::: Matériel à traiter :::
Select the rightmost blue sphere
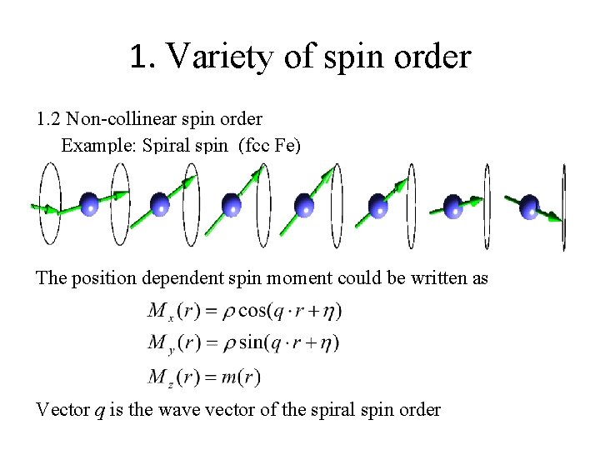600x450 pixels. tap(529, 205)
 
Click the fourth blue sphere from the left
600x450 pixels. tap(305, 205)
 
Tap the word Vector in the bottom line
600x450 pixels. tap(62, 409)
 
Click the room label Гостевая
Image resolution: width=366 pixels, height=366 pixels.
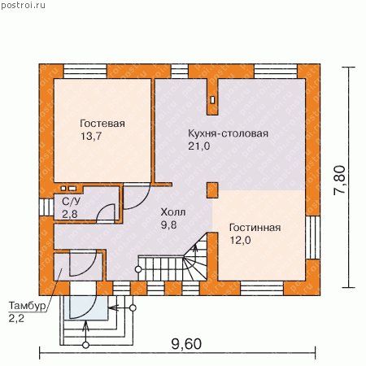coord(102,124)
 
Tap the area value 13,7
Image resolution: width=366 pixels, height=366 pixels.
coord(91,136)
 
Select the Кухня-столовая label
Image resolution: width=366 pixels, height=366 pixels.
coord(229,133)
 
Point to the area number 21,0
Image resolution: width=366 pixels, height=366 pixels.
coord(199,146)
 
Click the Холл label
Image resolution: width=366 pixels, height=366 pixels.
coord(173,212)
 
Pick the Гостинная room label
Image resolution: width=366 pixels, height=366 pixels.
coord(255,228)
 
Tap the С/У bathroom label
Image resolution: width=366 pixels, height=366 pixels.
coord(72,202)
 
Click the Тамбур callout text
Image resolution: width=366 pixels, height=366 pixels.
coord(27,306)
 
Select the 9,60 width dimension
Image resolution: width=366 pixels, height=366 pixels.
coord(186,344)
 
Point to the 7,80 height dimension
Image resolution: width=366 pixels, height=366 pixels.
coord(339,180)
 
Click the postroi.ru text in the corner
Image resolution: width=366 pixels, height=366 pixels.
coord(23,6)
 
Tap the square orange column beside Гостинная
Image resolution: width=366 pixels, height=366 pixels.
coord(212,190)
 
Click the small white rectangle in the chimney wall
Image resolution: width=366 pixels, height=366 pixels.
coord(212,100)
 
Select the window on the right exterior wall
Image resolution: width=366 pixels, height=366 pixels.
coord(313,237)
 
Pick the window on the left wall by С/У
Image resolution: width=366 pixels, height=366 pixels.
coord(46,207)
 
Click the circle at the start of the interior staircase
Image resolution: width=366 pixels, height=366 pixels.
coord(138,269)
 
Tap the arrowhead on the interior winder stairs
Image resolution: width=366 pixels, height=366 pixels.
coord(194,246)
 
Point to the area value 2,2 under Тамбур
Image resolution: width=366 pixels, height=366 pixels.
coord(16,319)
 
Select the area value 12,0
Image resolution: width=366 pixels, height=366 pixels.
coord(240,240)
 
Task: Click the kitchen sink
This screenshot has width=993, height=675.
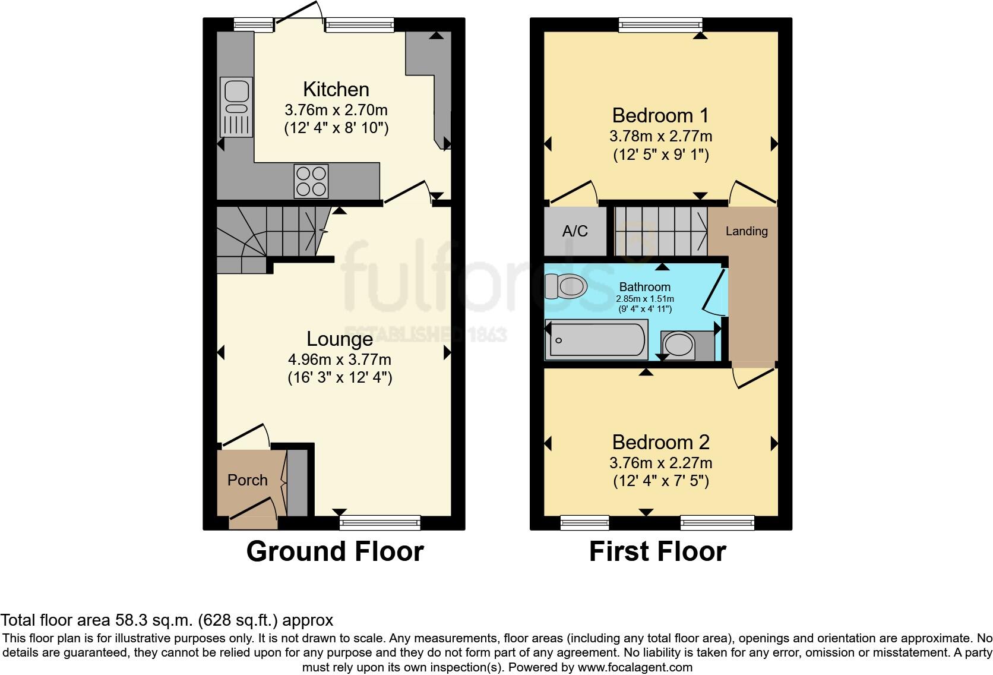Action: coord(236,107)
:::
▸ **Tâche courte**
Mettez à jour la partie qui commence à la ligne contenant « Click the circle » et va jusqu'à la fin du matériel : remplacez « interior » par « inner » sans rien modifier d'autre. Ne reprenez pas les images dans votre réponse.

▸ **Corrigé de l'exercice**
Click the circle at the start of the inner staircase
Image resolution: width=366 pixels, height=366 pixels.
coord(138,269)
 
Tap the arrowhead on the inner winder stairs
Image resolution: width=366 pixels, height=366 pixels.
coord(194,246)
 
Point to the area value 2,2 under Тамбур
Image resolution: width=366 pixels, height=366 pixels.
coord(16,319)
 
Select the area value 12,0
Image resolution: width=366 pixels, height=366 pixels.
coord(240,240)
 
Task: Click the kitchen sink
This screenshot has width=993, height=675.
Action: coord(236,107)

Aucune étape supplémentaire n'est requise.